- [What needs to be done] Rewrite the lines below, changing every "GUI agent" to "desktop agent" and leaving everything else untouched.

-- Start of Material supplied --

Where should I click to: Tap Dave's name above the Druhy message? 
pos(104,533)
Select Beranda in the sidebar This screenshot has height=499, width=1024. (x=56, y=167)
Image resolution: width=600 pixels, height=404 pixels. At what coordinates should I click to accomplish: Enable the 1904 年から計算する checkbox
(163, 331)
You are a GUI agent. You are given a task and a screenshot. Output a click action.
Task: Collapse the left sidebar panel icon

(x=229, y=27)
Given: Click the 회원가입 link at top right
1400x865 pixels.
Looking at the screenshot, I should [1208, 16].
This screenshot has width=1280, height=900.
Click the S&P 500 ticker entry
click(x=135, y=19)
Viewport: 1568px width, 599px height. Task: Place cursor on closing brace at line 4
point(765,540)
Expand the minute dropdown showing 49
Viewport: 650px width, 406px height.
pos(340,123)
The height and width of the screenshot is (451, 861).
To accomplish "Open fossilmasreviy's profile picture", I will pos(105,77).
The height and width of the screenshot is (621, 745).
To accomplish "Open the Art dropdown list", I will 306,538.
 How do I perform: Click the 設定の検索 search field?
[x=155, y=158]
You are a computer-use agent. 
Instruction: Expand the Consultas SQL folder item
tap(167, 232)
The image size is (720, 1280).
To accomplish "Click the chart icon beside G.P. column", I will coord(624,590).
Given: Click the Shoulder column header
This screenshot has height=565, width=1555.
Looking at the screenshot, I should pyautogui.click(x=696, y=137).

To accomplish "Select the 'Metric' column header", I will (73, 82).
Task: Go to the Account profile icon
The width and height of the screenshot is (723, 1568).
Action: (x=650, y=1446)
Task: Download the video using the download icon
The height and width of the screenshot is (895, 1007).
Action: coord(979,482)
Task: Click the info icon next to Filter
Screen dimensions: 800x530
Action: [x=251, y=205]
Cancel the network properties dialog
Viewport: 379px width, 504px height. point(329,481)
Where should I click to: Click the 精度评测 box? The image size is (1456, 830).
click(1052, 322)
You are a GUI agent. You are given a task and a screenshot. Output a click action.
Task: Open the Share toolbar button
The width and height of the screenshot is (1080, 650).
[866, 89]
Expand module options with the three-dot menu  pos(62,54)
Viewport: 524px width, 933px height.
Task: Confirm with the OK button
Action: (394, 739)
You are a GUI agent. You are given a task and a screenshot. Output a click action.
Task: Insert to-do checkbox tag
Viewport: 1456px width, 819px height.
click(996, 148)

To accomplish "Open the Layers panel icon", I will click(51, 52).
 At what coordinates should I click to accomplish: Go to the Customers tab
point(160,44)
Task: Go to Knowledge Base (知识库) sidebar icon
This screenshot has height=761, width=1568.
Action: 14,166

-- End of Material supplied --

- [Exercise output]
Where should I click to: Tap Dave's name above the Druhy message? 
pos(104,533)
Select Beranda in the sidebar This screenshot has height=499, width=1024. (x=56, y=167)
Image resolution: width=600 pixels, height=404 pixels. At what coordinates should I click to accomplish: Enable the 1904 年から計算する checkbox
(163, 331)
You are a desktop agent. You are given a task and a screenshot. Output a click action.
Task: Collapse the left sidebar panel icon

(x=229, y=27)
Given: Click the 회원가입 link at top right
1400x865 pixels.
Looking at the screenshot, I should [1208, 16].
This screenshot has width=1280, height=900.
Click the S&P 500 ticker entry
click(x=135, y=19)
Viewport: 1568px width, 599px height. Task: Place cursor on closing brace at line 4
point(765,540)
Expand the minute dropdown showing 49
Viewport: 650px width, 406px height.
pos(340,123)
The height and width of the screenshot is (451, 861).
To accomplish "Open fossilmasreviy's profile picture", I will pos(105,77).
The height and width of the screenshot is (621, 745).
To accomplish "Open the Art dropdown list", I will 306,538.
 How do I perform: Click the 設定の検索 search field?
[x=155, y=158]
You are a computer-use agent. 
Instruction: Expand the Consultas SQL folder item
tap(167, 232)
The image size is (720, 1280).
To accomplish "Click the chart icon beside G.P. column", I will coord(624,590).
Given: Click the Shoulder column header
This screenshot has height=565, width=1555.
Looking at the screenshot, I should pyautogui.click(x=696, y=137).

To accomplish "Select the 'Metric' column header", I will (73, 82).
Task: Go to the Account profile icon
The width and height of the screenshot is (723, 1568).
Action: (x=650, y=1446)
Task: Download the video using the download icon
The height and width of the screenshot is (895, 1007).
Action: coord(979,482)
Task: Click the info icon next to Filter
Screen dimensions: 800x530
Action: [x=251, y=205]
Cancel the network properties dialog
Viewport: 379px width, 504px height. point(329,481)
Where should I click to: Click the 精度评测 box? The image size is (1456, 830).
click(1052, 322)
You are a desktop agent. You are given a task and a screenshot. Output a click action.
Task: Open the Share toolbar button
The width and height of the screenshot is (1080, 650).
[866, 89]
Expand module options with the three-dot menu  pos(62,54)
Viewport: 524px width, 933px height.
Task: Confirm with the OK button
Action: (394, 739)
You are a desktop agent. You are given a task and a screenshot. Output a click action.
Task: Insert to-do checkbox tag
Viewport: 1456px width, 819px height.
click(996, 148)

To accomplish "Open the Layers panel icon", I will click(51, 52).
 At what coordinates should I click to accomplish: Go to the Customers tab
point(160,44)
Task: Go to Knowledge Base (知识库) sidebar icon
This screenshot has height=761, width=1568.
Action: 14,166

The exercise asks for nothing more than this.